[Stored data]
▬▬▬▬▬▬

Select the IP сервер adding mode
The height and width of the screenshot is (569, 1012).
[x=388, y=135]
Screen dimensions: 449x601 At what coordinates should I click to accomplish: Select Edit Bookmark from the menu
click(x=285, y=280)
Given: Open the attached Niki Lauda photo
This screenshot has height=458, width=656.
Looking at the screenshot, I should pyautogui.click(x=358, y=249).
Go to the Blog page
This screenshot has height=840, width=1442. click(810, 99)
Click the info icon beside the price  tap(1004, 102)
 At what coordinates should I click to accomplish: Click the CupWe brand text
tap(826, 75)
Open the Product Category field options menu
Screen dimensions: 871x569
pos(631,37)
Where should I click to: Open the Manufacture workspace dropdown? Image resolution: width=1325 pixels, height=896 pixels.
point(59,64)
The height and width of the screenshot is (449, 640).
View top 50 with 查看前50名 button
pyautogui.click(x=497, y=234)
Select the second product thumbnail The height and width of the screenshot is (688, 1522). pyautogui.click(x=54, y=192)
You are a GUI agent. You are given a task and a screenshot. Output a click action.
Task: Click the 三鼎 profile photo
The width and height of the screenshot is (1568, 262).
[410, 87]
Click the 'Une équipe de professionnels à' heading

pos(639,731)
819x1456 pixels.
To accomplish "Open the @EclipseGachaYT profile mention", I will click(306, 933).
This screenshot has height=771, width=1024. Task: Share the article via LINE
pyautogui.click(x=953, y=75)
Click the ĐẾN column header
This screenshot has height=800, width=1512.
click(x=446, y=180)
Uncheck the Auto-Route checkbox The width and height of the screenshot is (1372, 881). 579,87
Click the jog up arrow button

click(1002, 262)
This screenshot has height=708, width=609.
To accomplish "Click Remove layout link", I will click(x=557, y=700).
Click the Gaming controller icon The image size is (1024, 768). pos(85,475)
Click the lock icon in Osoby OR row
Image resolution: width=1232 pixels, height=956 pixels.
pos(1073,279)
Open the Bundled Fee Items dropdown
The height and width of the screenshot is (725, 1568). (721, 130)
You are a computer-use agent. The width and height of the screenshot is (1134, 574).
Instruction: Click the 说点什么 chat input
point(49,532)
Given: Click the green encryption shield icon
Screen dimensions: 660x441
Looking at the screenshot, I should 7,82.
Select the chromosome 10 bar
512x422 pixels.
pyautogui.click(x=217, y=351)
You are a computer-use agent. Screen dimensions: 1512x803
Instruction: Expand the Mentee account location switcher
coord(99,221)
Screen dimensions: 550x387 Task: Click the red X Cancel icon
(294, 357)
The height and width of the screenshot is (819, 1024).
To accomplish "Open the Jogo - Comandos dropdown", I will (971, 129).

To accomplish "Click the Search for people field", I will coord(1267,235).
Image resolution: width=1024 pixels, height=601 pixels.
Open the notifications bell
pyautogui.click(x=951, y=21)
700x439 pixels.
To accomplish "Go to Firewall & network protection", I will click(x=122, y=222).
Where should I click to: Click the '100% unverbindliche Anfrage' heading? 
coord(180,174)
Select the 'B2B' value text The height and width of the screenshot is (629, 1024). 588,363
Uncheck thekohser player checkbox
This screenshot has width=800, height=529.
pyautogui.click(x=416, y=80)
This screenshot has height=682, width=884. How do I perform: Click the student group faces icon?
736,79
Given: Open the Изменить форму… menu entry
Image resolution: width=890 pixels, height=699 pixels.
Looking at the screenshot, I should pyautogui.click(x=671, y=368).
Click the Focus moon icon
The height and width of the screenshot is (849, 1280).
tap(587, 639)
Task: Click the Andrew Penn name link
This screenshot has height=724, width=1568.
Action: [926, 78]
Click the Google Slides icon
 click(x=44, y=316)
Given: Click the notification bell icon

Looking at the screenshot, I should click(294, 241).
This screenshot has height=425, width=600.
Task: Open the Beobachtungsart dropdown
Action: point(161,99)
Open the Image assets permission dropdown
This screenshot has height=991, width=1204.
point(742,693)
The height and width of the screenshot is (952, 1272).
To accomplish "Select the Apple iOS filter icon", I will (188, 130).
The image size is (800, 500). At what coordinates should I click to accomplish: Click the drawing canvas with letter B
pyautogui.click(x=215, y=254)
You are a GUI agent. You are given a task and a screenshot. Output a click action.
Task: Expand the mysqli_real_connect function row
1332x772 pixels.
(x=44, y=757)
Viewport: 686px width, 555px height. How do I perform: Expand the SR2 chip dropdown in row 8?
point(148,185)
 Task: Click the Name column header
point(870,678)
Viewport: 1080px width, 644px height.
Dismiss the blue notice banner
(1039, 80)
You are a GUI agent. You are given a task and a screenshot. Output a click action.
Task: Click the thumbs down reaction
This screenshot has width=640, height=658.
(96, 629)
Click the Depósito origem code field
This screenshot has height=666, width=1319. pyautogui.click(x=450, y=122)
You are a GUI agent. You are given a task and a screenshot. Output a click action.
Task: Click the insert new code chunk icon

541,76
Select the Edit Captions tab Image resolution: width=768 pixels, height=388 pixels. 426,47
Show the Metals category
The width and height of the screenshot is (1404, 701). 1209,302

▬▬▬▬▬▬

**Exercise brief:**
Produce the entries again, character for character.

**Answer:**
Select the IP сервер adding mode
The height and width of the screenshot is (569, 1012).
[x=388, y=135]
Screen dimensions: 449x601 At what coordinates should I click to accomplish: Select Edit Bookmark from the menu
click(x=285, y=280)
Given: Open the attached Niki Lauda photo
This screenshot has height=458, width=656.
Looking at the screenshot, I should pyautogui.click(x=358, y=249).
Go to the Blog page
This screenshot has height=840, width=1442. click(810, 99)
Click the info icon beside the price  tap(1004, 102)
 At what coordinates should I click to accomplish: Click the CupWe brand text
tap(826, 75)
Open the Product Category field options menu
Screen dimensions: 871x569
pos(631,37)
Where should I click to: Open the Manufacture workspace dropdown? Image resolution: width=1325 pixels, height=896 pixels.
point(59,64)
The height and width of the screenshot is (449, 640).
View top 50 with 查看前50名 button
pyautogui.click(x=497, y=234)
Select the second product thumbnail The height and width of the screenshot is (688, 1522). pyautogui.click(x=54, y=192)
You are a GUI agent. You are given a task and a screenshot. Output a click action.
Task: Click the 三鼎 profile photo
The width and height of the screenshot is (1568, 262).
[410, 87]
Click the 'Une équipe de professionnels à' heading

pos(639,731)
819x1456 pixels.
To accomplish "Open the @EclipseGachaYT profile mention", I will click(306, 933).
This screenshot has height=771, width=1024. Task: Share the article via LINE
pyautogui.click(x=953, y=75)
Click the ĐẾN column header
This screenshot has height=800, width=1512.
click(x=446, y=180)
Uncheck the Auto-Route checkbox The width and height of the screenshot is (1372, 881). 579,87
Click the jog up arrow button

click(1002, 262)
This screenshot has height=708, width=609.
To accomplish "Click Remove layout link", I will click(x=557, y=700).
Click the Gaming controller icon The image size is (1024, 768). pos(85,475)
Click the lock icon in Osoby OR row
Image resolution: width=1232 pixels, height=956 pixels.
pos(1073,279)
Open the Bundled Fee Items dropdown
The height and width of the screenshot is (725, 1568). (721, 130)
You are a computer-use agent. The width and height of the screenshot is (1134, 574).
Instruction: Click the 说点什么 chat input
point(49,532)
Given: Click the green encryption shield icon
Screen dimensions: 660x441
Looking at the screenshot, I should 7,82.
Select the chromosome 10 bar
512x422 pixels.
pyautogui.click(x=217, y=351)
You are a computer-use agent. Screen dimensions: 1512x803
Instruction: Expand the Mentee account location switcher
coord(99,221)
Screen dimensions: 550x387 Task: Click the red X Cancel icon
(294, 357)
The height and width of the screenshot is (819, 1024).
To accomplish "Open the Jogo - Comandos dropdown", I will (971, 129).

To accomplish "Click the Search for people field", I will coord(1267,235).
Image resolution: width=1024 pixels, height=601 pixels.
Open the notifications bell
pyautogui.click(x=951, y=21)
700x439 pixels.
To accomplish "Go to Firewall & network protection", I will click(x=122, y=222).
Where should I click to: Click the '100% unverbindliche Anfrage' heading? 
coord(180,174)
Select the 'B2B' value text The height and width of the screenshot is (629, 1024). 588,363
Uncheck thekohser player checkbox
This screenshot has width=800, height=529.
pyautogui.click(x=416, y=80)
This screenshot has height=682, width=884. How do I perform: Click the student group faces icon?
736,79
Given: Open the Изменить форму… menu entry
Image resolution: width=890 pixels, height=699 pixels.
Looking at the screenshot, I should pyautogui.click(x=671, y=368).
Click the Focus moon icon
The height and width of the screenshot is (849, 1280).
tap(587, 639)
Task: Click the Andrew Penn name link
This screenshot has height=724, width=1568.
Action: [926, 78]
Click the Google Slides icon
 click(x=44, y=316)
Given: Click the notification bell icon

Looking at the screenshot, I should click(294, 241).
This screenshot has height=425, width=600.
Task: Open the Beobachtungsart dropdown
Action: point(161,99)
Open the Image assets permission dropdown
This screenshot has height=991, width=1204.
point(742,693)
The height and width of the screenshot is (952, 1272).
To accomplish "Select the Apple iOS filter icon", I will (188, 130).
The image size is (800, 500). At what coordinates should I click to accomplish: Click the drawing canvas with letter B
pyautogui.click(x=215, y=254)
You are a GUI agent. You are given a task and a screenshot. Output a click action.
Task: Expand the mysqli_real_connect function row
1332x772 pixels.
(x=44, y=757)
Viewport: 686px width, 555px height. How do I perform: Expand the SR2 chip dropdown in row 8?
point(148,185)
 Task: Click the Name column header
point(870,678)
Viewport: 1080px width, 644px height.
Dismiss the blue notice banner
(1039, 80)
You are a GUI agent. You are given a task and a screenshot. Output a click action.
Task: Click the thumbs down reaction
This screenshot has width=640, height=658.
(96, 629)
Click the Depósito origem code field
This screenshot has height=666, width=1319. pyautogui.click(x=450, y=122)
You are a GUI agent. You are given a task and a screenshot. Output a click action.
Task: Click the insert new code chunk icon

541,76
Select the Edit Captions tab Image resolution: width=768 pixels, height=388 pixels. 426,47
Show the Metals category
The width and height of the screenshot is (1404, 701). 1209,302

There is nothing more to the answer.